Bon, c’est aussi clair sur scène que sur disque, le gros problème – pour ceux qui le voient comme ça – de The Go! Team, c’est l’impossibilité de cataloguer, classer, étiqueter leur musique, véritablement protéiforme, quelque fois même informe, passant d’une chanson à l’autre, voire au sein même d’une chanson, du rap à la noisy pop, de l’ambient music à la nippon pop, en passant par les BO de veux films de Blaxploitation ! Le tout avec le sourire, en transformant chaque morceau en une mini-célébration hédoniste : d’ailleurs, l’une des banderoles agitées par un fan espagnol du groupe dit : « Souris quand tu te masturbes », ce qui me semble parfaitement approprié au spectacle qui nous est offert. L’heure et quart du concert va donc nous permettre d’osciller entre funk emballé (deux guitares, deux batteries, ça pulse... !) qui fait vraiment monter la pression, et pop suave et électrique, en général chantée par Kaori Tsuchida, la plus « new wave blanche » de la bande, voire par la mini-mini « batteuse » Chi Fukami Taylor. Entre le démarrage pied au plancher et le final explosif de The Power Is On, suivi de Back Like 8 Track (là, The Go! Team en devient presque sidérant, pas si loin de la transe magnifique de nos merveilleux amis de !!!), peu de passages à vide, juste quelques moments moins hystériques, mais pas moins enchanteurs : je réalise – enfin - que Secretary Song ou Ready Go Steady sont de très belles chansons pop, même vêtues de haillons et traînées dans la gadoue comme elles le sont... Dans la salle en liesse, ça bouge presque autant que sur scène, tout le monde pogote, trémousse ou oscille selon le cas, on chante les « la la la » d’usage sur les morceaux quasi –instrumentaux, on répond aux exhortations de Ninja, qui n’a pas sa langue dans la poche pour faire de la retape : Ninja est là pour vanter les charmes de (et au final nous vendre…) « son » album, même qu’à son avis, on devrait chacun en avoir deux exemplaires, au cas où, et aussi en acheter pour nos voisins ! Vers la fin du et, Ninja demande à « l’homme-poulet » de se montrer, et, personne ne se manifestant, se plaint de la couardise de ce fan qui lui a envoyé un mail lui promettant de venir ce soir vêtu d’un costume de poulet, et qui n’a donc pas tenu sa promesse...
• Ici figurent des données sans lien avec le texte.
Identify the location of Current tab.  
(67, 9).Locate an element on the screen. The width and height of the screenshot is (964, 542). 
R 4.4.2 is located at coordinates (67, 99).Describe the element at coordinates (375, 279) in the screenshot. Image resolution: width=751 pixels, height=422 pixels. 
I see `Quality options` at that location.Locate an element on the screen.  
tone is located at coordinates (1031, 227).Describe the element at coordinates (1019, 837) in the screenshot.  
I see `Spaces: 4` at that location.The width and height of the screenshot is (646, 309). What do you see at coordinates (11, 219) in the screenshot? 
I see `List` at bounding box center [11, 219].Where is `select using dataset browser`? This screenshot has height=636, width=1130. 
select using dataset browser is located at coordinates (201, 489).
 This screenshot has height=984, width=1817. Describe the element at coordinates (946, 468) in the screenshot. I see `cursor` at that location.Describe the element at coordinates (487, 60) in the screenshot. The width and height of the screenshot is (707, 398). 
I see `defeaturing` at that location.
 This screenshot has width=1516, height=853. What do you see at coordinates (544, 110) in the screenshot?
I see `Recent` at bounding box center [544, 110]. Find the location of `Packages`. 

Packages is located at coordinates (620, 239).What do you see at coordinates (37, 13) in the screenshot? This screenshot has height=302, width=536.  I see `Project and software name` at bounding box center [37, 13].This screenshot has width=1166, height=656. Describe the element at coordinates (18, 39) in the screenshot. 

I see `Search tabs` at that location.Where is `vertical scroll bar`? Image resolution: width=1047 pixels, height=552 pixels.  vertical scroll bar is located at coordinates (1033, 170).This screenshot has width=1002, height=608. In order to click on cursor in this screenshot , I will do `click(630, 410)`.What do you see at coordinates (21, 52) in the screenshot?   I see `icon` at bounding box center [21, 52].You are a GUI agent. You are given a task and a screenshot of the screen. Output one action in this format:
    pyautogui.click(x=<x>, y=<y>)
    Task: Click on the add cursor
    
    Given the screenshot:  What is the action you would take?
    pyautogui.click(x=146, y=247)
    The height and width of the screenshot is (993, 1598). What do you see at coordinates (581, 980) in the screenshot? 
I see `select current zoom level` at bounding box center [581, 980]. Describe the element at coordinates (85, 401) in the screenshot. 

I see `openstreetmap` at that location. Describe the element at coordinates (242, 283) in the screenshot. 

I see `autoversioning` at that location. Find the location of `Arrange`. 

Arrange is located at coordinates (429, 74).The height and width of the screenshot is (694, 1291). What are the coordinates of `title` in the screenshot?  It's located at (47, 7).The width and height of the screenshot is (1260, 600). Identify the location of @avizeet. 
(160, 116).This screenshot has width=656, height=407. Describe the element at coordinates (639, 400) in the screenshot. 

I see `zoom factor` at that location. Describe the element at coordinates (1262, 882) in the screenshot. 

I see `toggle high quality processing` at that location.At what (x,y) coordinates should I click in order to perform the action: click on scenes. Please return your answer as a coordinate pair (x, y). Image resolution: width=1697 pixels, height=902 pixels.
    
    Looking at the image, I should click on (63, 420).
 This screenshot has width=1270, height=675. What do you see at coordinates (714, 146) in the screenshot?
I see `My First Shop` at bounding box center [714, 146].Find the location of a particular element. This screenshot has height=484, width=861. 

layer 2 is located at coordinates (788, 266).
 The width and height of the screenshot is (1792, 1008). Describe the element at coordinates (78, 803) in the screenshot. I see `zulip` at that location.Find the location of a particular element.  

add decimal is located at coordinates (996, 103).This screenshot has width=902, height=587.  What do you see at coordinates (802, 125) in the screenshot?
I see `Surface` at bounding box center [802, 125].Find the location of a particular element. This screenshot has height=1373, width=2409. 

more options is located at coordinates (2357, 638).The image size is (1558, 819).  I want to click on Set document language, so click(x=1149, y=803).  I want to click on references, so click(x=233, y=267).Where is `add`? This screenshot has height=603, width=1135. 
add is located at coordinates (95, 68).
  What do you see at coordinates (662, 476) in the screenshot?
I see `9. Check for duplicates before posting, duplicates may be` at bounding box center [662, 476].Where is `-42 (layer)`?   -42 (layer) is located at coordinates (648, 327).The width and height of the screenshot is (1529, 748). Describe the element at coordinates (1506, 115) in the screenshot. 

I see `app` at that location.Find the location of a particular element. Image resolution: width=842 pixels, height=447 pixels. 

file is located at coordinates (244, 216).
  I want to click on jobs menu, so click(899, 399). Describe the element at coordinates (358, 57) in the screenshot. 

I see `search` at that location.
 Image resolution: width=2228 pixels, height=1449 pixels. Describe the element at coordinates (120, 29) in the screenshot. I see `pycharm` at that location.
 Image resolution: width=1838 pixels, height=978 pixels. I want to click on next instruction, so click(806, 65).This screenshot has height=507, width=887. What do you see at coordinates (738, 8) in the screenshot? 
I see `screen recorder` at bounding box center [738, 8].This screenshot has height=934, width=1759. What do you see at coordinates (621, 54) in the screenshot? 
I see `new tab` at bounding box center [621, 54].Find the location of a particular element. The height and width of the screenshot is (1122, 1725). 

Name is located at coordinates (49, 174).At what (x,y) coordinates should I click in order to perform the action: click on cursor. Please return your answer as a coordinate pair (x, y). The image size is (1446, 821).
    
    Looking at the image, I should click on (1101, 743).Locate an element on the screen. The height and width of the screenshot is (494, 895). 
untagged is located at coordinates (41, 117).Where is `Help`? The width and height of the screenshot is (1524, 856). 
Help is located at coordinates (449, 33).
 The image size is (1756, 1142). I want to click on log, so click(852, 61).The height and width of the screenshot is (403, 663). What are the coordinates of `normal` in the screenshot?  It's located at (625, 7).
Fin des morceaux de la set list au bout d’une courte heure, c’est frustrant, mais on se doute bien qu’en sautant en l’air sans arrêt comme ça, les musiciens ne vont pas tenir deux heures et demi... ! The Go! Team reviendra néanmoins pour trois titres et plus de dix minutes de bonheur supplémentaires, avant de quitter définitivement « Madriiiiiiiiid » comme adore le répéter Ninja en singeant l’accent espagnol. Un roadie m’offre gentiment la setlist, et Juan Carlos et moi – encore tout excités - nous dirigeons tranquillement vers la sortie, pour retrouver Inés qui nous attend dehors pour nous conter ses rencontres nocturnes avec la faune madrilène.
Plus tard, alors que nous retournons dans la fraîcheur de la nuit vers la Plaza de España, nous croisons un... homme-poulet, enfin un type vêtu des pieds à la tête d’un gigantesque costume jaune et orange de poulet, qui se hâte dans la direction opposée ! Coïncidence ? Retard malheureux ? Nous ne le saurons jamais, mais c’est bien là tout le charme de l’histoire. »
Les musiciens de The Go! Team sur scène :
Ian Parton- guitars, harmonica, piano, drums, triangle, glockenspiel.
Sam Dook - guitars, banjo, bass, drums, tambourine
Chi Fukami Taylor - drums, percussion, vocals
Kaori Tsuchida - vocals, electric guitar, keyboards, melodica, glockenspiel, tambourine
Jamie Bell - bass, piano, glockenspiel
Ninja - Vocals, drums, tambourine
La setlist du concert de The Go! Team :
T.O.R.N.A.D.O. (Rolling Blackouts – 2011)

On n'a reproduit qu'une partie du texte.